### Exercise prompt:
Only the lines from the first line of the records through the line containing "Select Capacity provider" belong in the answer. Copy them exactly.

────────────────────────────────────────

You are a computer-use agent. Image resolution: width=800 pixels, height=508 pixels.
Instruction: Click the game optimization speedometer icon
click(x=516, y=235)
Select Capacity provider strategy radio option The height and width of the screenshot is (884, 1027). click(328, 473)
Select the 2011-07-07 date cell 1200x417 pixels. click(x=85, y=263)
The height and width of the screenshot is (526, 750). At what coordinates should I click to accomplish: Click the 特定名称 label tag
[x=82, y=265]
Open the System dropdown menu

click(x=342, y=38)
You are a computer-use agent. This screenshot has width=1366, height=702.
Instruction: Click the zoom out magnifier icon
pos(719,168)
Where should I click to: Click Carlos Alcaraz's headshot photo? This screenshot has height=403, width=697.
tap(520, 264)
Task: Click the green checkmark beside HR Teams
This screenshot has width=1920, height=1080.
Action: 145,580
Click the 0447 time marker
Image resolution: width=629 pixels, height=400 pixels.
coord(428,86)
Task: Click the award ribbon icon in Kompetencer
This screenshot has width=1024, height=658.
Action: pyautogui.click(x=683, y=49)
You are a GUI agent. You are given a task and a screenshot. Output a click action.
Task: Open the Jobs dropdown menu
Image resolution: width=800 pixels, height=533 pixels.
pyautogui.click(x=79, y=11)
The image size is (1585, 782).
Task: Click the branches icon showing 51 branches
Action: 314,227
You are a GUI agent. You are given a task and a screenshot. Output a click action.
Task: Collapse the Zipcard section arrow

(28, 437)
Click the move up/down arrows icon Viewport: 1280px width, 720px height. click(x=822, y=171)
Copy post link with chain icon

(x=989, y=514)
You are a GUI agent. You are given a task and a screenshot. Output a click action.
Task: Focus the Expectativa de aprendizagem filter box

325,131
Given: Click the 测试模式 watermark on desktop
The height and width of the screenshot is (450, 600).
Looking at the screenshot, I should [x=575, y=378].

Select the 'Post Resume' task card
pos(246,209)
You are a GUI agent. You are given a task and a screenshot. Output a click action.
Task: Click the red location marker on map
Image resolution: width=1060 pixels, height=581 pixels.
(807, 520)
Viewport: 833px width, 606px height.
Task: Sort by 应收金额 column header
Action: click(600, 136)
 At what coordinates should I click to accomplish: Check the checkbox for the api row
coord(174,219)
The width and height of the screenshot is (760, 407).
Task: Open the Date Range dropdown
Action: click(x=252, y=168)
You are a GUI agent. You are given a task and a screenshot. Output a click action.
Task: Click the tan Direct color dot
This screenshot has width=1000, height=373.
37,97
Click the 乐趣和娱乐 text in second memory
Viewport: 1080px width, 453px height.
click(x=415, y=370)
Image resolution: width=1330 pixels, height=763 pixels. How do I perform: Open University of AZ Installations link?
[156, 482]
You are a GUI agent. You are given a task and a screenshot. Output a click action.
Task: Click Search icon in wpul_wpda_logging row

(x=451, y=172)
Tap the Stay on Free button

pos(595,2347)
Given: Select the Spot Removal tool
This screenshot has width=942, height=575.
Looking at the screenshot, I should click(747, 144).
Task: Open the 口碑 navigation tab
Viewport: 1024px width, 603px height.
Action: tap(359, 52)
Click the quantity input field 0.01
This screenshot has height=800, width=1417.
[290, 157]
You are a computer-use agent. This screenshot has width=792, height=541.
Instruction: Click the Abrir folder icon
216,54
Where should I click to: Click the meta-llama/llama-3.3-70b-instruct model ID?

────────────────────────────────────────

### Solution to this task:
You are a computer-use agent. Image resolution: width=800 pixels, height=508 pixels.
Instruction: Click the game optimization speedometer icon
click(x=516, y=235)
Select Capacity provider strategy radio option The height and width of the screenshot is (884, 1027). click(328, 473)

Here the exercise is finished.